If all bodily organs consumed limiting resources simultaneously, a serious shortage would rapidly ensue, and insufficient energy would be available to sustain organ function. Regulation of energy allocation to stores or consumers is a delicate process. Indeed, the brain and muscles mainly need energetic fuels when active during the day, while immune system activity and growth processes are augmented during night. Neuroendocrine regulation of energy allocation follows a circadian rhythm (see Figure 2, p. 25).1 An important question thus arises: Have complex neuroendocrine immune interactions been positively selected during evolution in the context of CIDs, or do they have another basis?
In the pathogenesis of symptomatic CIDs, genes that might play a specific role (favorable or unfavorable) may not have escaped conservation evolutionarily because unrestricted gene transmission was not possible for the following reasons:9
- High negative selection pressure. Thus, CIDs may lead to loss of reproducibility because affected individuals are at a disadvantage, excluded, or impaired in the competition for food, positions in the group, and sexual partners. In addition, long-term high-inflammatory activity may inhibit the hypothalamic-pituitary-gonadal axis, leading to impairment of fertility.10-14
- No selection pressure at all. At present, many CIDs only become manifest in patients at older ages. Due to the short life expectancy in the past, our ancestors may not have suffered from the CIDs that we know today.

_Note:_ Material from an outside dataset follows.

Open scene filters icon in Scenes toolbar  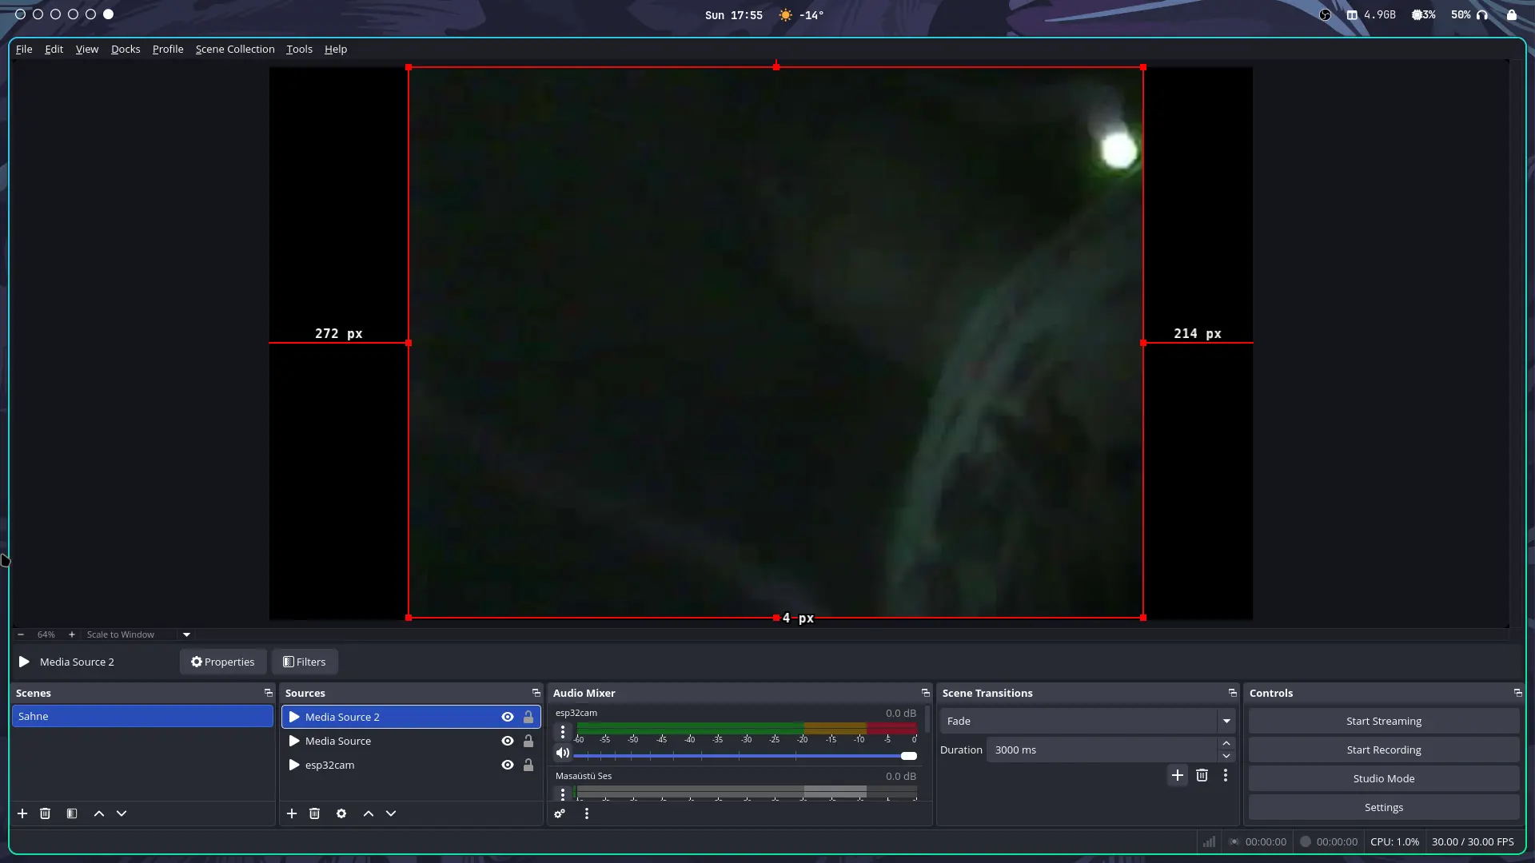pyautogui.click(x=72, y=813)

- There was no time for natural selection. This situation would occur if various CIDs did not exist 100 to 200 years ago. Indeed, there is a suggestion that RA, for example, is a relatively new disease.

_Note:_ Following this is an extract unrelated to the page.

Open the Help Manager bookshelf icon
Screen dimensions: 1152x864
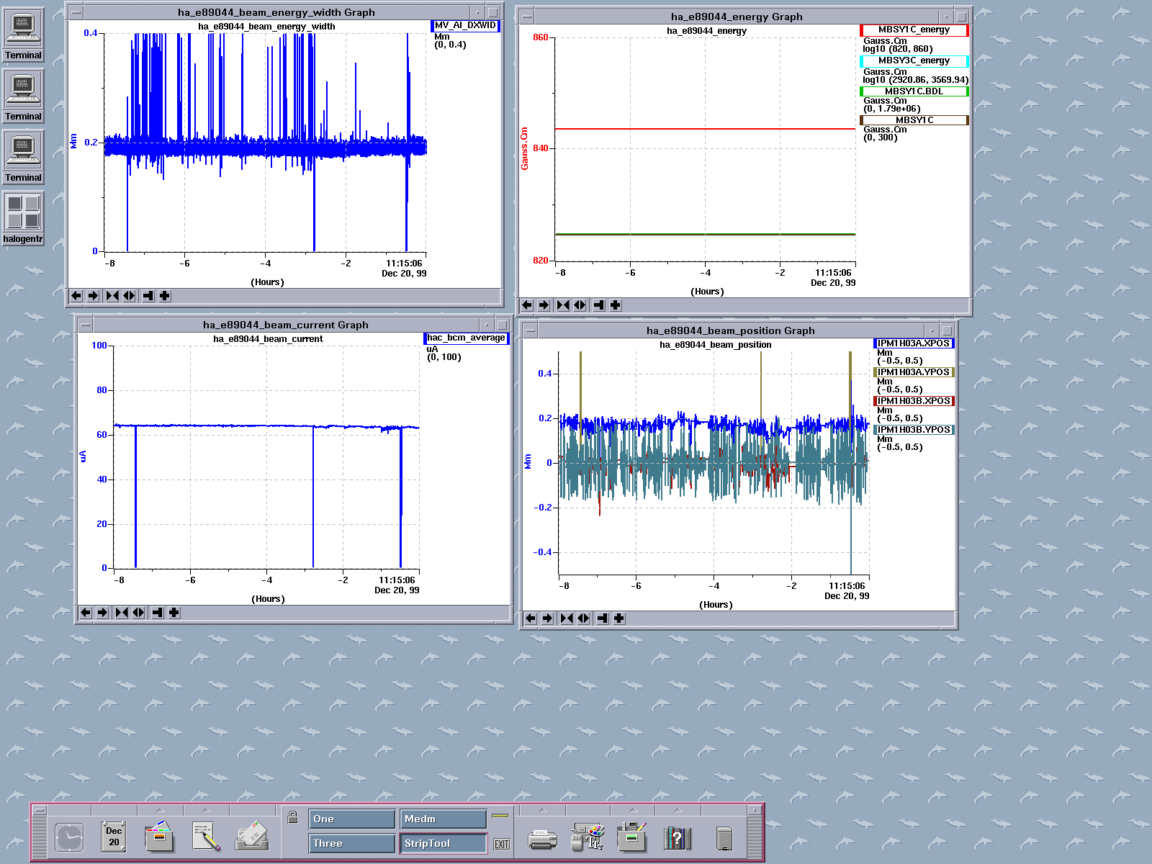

Nevertheless, genes can be transmitted before the outbreak of a CID and persist among descendants. On the other hand, genes whose products operate in the symptomatic phase of CIDs will not be positively selected due to negative influence of the disease (negative selection pressure). Transmitted genes may confer an increased risk for a CID, but, most likely, these genes were positively selected for fitness in reproduction and survival at younger ages independent of the CID (antagonistic pleiotropy).15 For example, HLA DR4 (DRB1*04), known to be a risk factor in RA, shows a high negative association with the risk of dengue hemorrhagic fever.16 It is possible, therefore, that HLA-DR4 (DRB1*04) was positively selected to fight off dengue hemorrhagic fever (or some other infection), although later in life, this particular surface molecule supports the development of a CID by increasing antigen presentation and T cell activation.9,17
It make sense that specific genes have not been selected or conserved in evolution because of their putative role in CIDs, either positive or negative. Rather, genes, signaling pathways, and networks operative in symptomatic CIDs were likely borrowed from serious, albeit non-life-threatening, inflammatory episodes, such as transient events. Recovery is possible from these episodes, but they would not have blocked the gene transmission to the progeny. According to these ideas, genes and the response programs they regulate are conserved for host defense against infection, control of inner and outer body surfaces, foreign body reactions, wound healing and repair, immunosurveillance in tissue, implantation of the stem cells into injured tissue, immune phenomena facilitating semiallogenic pregnancy, replacement of cells and tissue (physiological regeneration and degeneration), and similar ones. The same is true for neuroendocrine regulation of energy storage and energy allocation to consumers.
Energy Regulation and Evolutionary Medicine
In an acute inflammatory infectious disease, the immune system has a pressing need to boost its energy supply (see Table 1, at right). To meet this demand, neuroendocrine systems are switched on to provide energy-rich substrates to the activated immune system (the red hormone axes in Figure 1, p. 25). Most likely, these responses have been evolutionarily conserved for acute inflammatory episodes.